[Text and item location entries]
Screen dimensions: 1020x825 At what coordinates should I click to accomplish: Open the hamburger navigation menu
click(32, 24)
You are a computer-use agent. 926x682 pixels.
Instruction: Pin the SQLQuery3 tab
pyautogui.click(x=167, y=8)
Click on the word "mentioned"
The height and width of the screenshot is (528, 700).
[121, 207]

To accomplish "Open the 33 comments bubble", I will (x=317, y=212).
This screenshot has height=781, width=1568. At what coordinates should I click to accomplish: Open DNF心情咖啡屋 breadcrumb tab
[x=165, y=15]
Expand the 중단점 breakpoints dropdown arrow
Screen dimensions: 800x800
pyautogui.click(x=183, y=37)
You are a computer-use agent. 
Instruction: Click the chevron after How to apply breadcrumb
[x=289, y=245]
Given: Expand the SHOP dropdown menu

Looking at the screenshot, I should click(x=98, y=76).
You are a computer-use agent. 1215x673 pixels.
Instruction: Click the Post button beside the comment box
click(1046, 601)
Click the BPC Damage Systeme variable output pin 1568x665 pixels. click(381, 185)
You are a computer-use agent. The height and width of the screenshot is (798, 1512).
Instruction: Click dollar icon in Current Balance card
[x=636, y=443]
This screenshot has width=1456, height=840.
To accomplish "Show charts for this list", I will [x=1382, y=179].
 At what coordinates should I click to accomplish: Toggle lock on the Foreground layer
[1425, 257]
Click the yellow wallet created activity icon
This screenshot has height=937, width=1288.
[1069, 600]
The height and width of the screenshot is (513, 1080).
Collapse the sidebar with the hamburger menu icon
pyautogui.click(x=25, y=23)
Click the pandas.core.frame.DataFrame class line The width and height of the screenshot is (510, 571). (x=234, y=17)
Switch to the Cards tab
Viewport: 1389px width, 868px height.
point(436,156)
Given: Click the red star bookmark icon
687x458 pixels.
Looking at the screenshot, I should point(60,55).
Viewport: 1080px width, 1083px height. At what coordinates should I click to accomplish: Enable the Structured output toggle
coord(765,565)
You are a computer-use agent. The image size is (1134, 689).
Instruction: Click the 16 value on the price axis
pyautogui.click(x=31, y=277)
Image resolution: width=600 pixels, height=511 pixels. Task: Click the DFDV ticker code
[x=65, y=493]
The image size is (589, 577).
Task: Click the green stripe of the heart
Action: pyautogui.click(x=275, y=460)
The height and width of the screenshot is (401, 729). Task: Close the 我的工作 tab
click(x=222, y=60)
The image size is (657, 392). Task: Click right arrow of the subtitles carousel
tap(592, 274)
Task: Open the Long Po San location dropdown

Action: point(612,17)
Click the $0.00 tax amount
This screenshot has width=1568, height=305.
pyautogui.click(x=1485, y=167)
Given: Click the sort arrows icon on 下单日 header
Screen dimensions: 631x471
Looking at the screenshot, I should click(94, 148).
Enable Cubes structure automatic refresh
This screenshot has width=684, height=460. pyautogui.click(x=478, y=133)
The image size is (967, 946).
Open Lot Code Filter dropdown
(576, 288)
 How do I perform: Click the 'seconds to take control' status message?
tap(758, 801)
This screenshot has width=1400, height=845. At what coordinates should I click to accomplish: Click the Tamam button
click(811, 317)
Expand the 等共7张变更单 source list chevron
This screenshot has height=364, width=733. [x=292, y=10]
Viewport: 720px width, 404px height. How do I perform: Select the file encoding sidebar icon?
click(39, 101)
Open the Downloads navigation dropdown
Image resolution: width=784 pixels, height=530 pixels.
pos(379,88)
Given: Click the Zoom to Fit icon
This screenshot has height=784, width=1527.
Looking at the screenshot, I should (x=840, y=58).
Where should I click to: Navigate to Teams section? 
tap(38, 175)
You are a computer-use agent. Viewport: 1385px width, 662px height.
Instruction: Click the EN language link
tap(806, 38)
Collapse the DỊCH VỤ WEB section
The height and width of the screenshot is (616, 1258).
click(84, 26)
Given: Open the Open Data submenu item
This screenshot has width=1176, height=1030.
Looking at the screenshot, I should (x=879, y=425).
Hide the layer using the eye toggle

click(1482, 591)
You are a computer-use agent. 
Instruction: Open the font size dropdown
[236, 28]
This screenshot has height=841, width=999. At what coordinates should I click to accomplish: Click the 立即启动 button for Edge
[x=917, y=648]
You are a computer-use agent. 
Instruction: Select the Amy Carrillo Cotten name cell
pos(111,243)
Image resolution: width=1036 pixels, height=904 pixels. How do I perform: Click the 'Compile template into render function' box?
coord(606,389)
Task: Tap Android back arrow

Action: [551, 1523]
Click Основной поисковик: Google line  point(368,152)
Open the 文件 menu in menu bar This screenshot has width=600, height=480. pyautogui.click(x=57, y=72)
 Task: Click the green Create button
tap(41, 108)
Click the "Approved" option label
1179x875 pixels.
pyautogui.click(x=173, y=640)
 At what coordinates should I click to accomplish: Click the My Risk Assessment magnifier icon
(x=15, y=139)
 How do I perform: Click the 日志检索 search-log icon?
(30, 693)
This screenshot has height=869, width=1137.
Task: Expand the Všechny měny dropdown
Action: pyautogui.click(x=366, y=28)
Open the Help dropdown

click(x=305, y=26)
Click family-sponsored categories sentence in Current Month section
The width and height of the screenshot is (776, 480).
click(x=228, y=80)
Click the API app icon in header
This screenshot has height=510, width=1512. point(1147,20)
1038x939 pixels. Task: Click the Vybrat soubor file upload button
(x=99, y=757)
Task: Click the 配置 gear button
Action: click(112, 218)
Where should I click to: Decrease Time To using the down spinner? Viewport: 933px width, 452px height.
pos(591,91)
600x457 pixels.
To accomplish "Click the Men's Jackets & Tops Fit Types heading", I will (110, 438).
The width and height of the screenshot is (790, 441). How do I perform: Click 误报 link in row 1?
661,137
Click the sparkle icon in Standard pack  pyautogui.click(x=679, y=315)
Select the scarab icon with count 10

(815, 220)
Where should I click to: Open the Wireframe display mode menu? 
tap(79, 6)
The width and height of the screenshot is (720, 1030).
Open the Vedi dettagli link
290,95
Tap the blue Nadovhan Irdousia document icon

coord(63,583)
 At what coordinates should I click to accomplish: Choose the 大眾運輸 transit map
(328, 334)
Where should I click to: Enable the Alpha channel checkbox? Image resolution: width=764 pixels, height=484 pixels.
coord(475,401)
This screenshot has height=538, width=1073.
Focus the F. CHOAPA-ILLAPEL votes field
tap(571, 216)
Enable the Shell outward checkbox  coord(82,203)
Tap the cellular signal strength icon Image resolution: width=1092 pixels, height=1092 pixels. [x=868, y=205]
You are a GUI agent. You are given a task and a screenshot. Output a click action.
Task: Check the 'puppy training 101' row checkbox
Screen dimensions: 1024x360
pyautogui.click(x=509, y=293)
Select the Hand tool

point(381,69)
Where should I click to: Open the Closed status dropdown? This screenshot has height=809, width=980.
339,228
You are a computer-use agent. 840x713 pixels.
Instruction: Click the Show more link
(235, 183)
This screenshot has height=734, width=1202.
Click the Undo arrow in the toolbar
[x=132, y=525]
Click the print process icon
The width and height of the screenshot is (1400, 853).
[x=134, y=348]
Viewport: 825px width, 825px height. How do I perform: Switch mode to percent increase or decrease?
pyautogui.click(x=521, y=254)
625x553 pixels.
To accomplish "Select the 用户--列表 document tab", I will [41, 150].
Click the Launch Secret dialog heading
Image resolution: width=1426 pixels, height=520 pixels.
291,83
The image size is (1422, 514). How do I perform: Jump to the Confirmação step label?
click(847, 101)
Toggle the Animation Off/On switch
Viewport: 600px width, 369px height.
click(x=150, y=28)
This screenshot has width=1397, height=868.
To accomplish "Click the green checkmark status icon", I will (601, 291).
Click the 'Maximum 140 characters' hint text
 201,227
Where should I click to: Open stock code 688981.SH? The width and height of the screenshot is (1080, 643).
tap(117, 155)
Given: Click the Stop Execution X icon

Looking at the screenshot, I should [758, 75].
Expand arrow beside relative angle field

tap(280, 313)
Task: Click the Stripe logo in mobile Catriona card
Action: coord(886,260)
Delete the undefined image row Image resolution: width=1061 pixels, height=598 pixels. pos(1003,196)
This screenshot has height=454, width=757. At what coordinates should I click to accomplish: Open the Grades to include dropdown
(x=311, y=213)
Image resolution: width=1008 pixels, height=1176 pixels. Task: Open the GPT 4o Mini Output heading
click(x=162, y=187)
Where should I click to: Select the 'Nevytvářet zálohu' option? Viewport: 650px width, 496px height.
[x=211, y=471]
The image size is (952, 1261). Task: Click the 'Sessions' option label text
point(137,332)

WORK REQUIRED
Reproduce the data word for word, beginning at the line that contains "This screenshot has width=1397, height=868." and stopping after the line that contains "Delete the undefined".

OUTPUT
This screenshot has width=1397, height=868.
To accomplish "Click the green checkmark status icon", I will (601, 291).
Click the 'Maximum 140 characters' hint text
 201,227
Where should I click to: Open stock code 688981.SH? The width and height of the screenshot is (1080, 643).
tap(117, 155)
Given: Click the Stop Execution X icon

Looking at the screenshot, I should [758, 75].
Expand arrow beside relative angle field

tap(280, 313)
Task: Click the Stripe logo in mobile Catriona card
Action: coord(886,260)
Delete the undefined image row Image resolution: width=1061 pixels, height=598 pixels. pos(1003,196)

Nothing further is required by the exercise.